An eyewitness to a 2010 shooting testified Tuesday that she was with her fiance when he traveled from Cleveland, Tenn., to Chattanooga and was killed while trying to trade anti-anxiety pills for crack cocaine.

Lisa Greenlief, 41, said that on April 8, 2010, her fiance, Timmy Nichols, pulled up to a group of black women near the intersection of Main and Willow streets.

She said when they stopped, Quinisha Brabson, 23, came up to the car. Nichols held up a bottle of Klonopin asking if he could get some crack.

That's when, Greenlief testified, Brabson shot Nichols with a handgun.

Brabson told police she felt threatened and fired to protect herself and a female friend.

The 50-year-old Nichols lived long enough after the shooting to drive the car a few blocks from the scene before crashing into a telephone pole.

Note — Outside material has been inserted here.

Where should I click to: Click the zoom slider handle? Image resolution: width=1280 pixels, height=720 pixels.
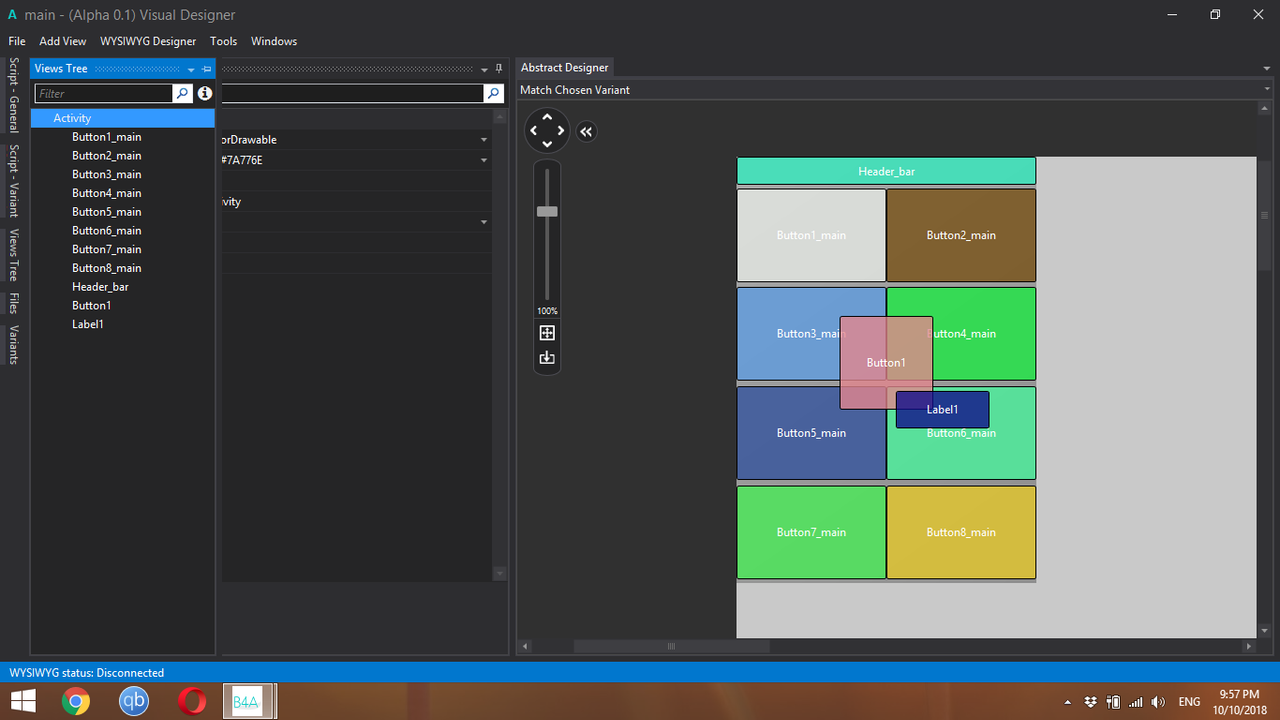coord(547,211)
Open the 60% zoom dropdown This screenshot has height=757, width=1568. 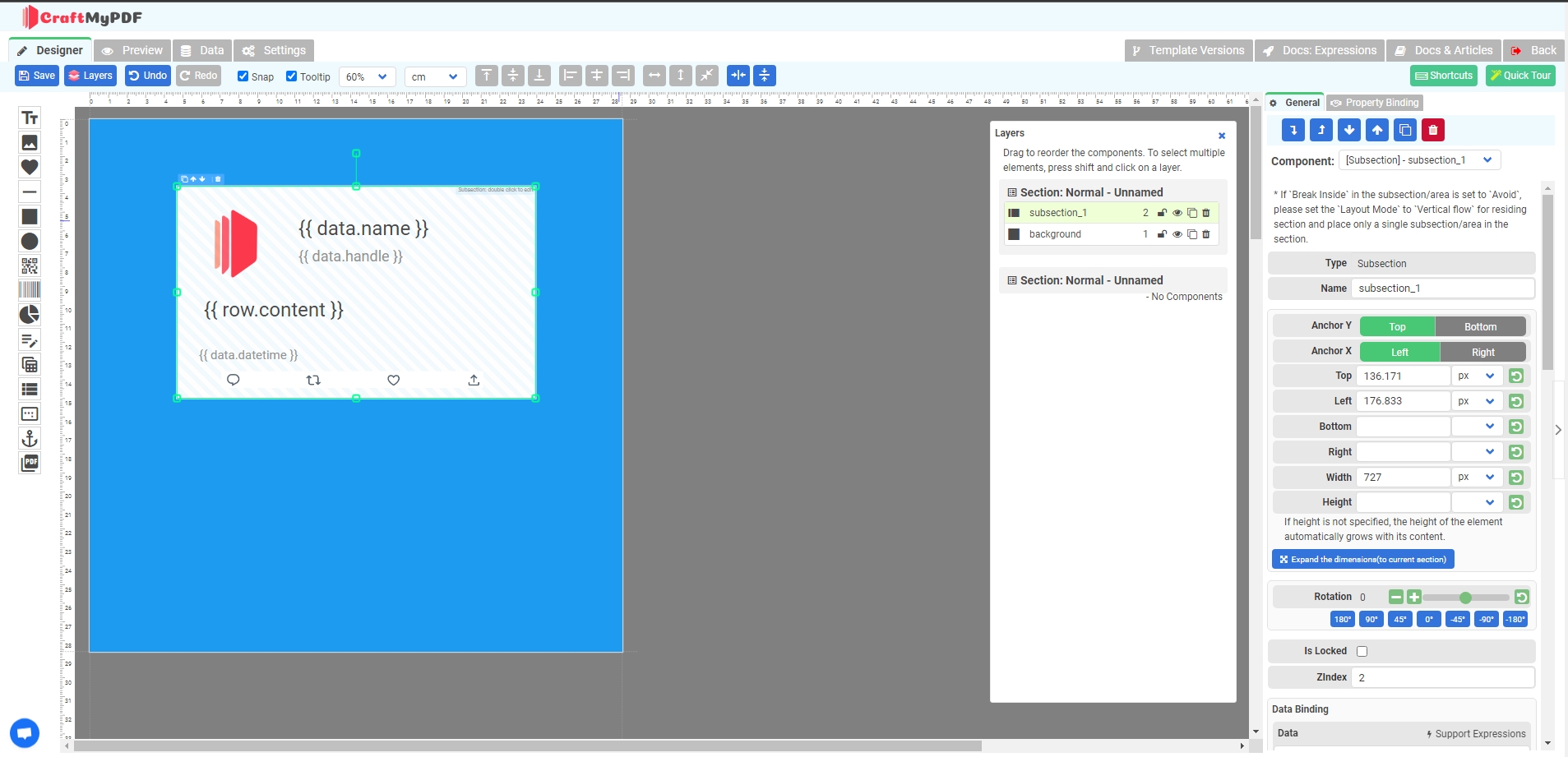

Greenlief grew frustrated on the stand as defense attorney Lori Miller questioned her about details of where Brabson stood, what was said and what Greenlief had told police shortly after the shooting.

"I can't recall what they were wearing, but I know one thing: She fired a gun and killed my fiance," Greenlief said.

While in the hospital for a broken ankle after the shooting and subsequent car crash, Greenlief told a detective that Brabson was on the passenger side of the car and shot through the window. She testified Tuesday that she was wrong about what she first told police and under a lot of stress from the shooting trauma.

Brabson's second-degree murder trial began Tuesday morning. Brabson, who is black, has an all-white jury of seven men and six women.

Prosecutor Brian Finlay told the jury during opening statements the basic facts he would show in the case, that Brabson shot Nichols in the back while he was seated in the driver's seat of his silver Cadillac SLS.

Miller didn't deny that her client killed Nichols but asked the jury to pay close attention in the trial because she didn't believe prosecutors could show that the act was murder.

In her recorded statement to police, Brabson said Nichols pulled up in his car as she and a friend were walking and started harassing them. She told him to leave them alone.

Brabson told police Nichols started to get out of his car and she felt threatened and fired her handgun, aiming at his car tire.